Goal →
Rewrite the listing from the line containing "Task: Click the" through the end of the records, replacing "radio button" with "option" and leaving all other wording unchanged. Omit the pictures from your answer.

Records shown →
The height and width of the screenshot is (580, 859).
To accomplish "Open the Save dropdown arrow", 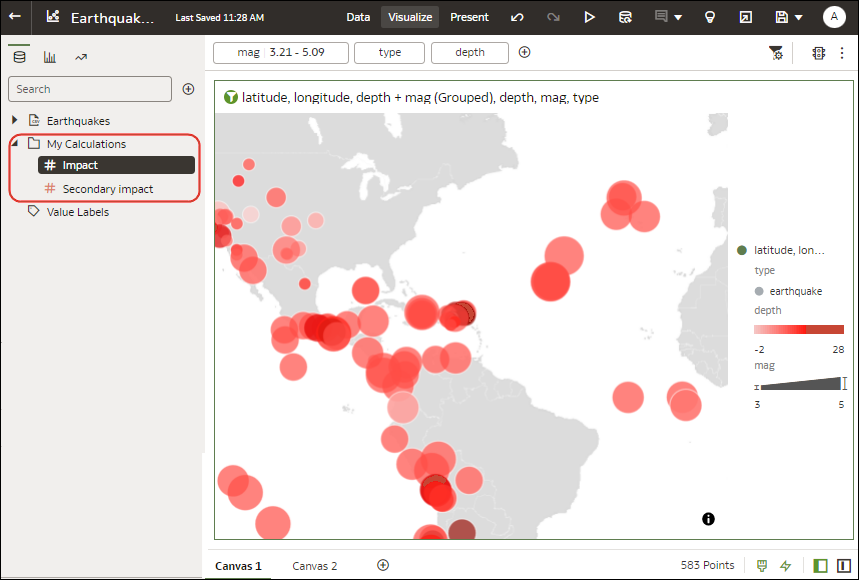I will [798, 17].
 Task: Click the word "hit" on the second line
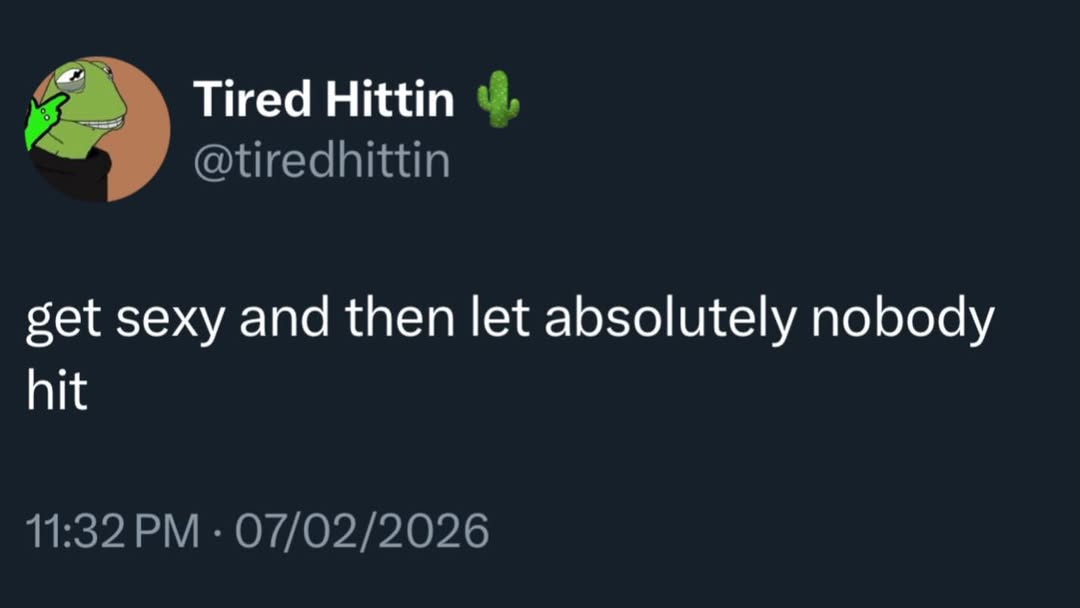[x=57, y=390]
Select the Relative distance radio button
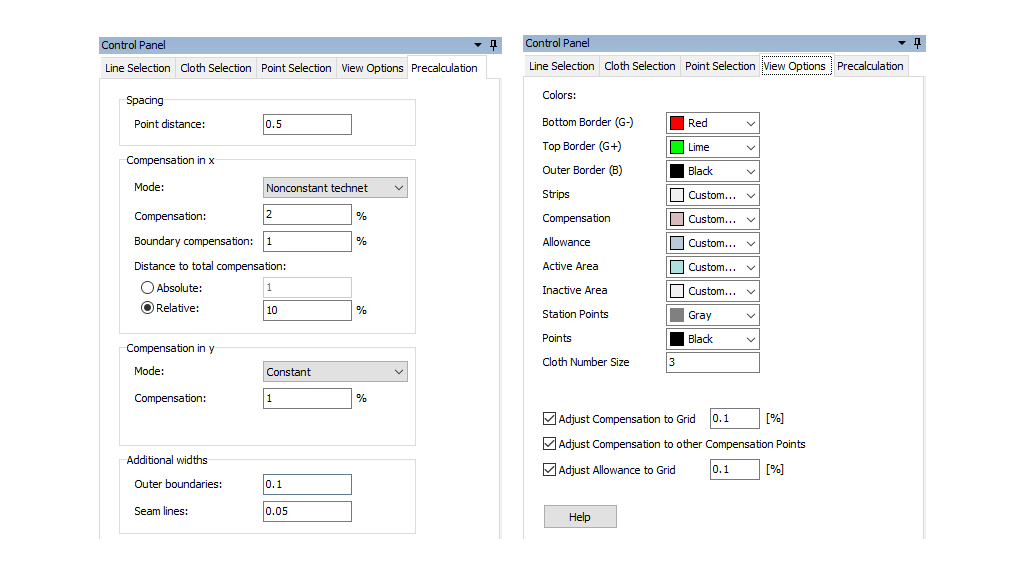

Exercise result →
 Task: Click the word "hit" on the second line
[x=57, y=390]
Select the Relative distance option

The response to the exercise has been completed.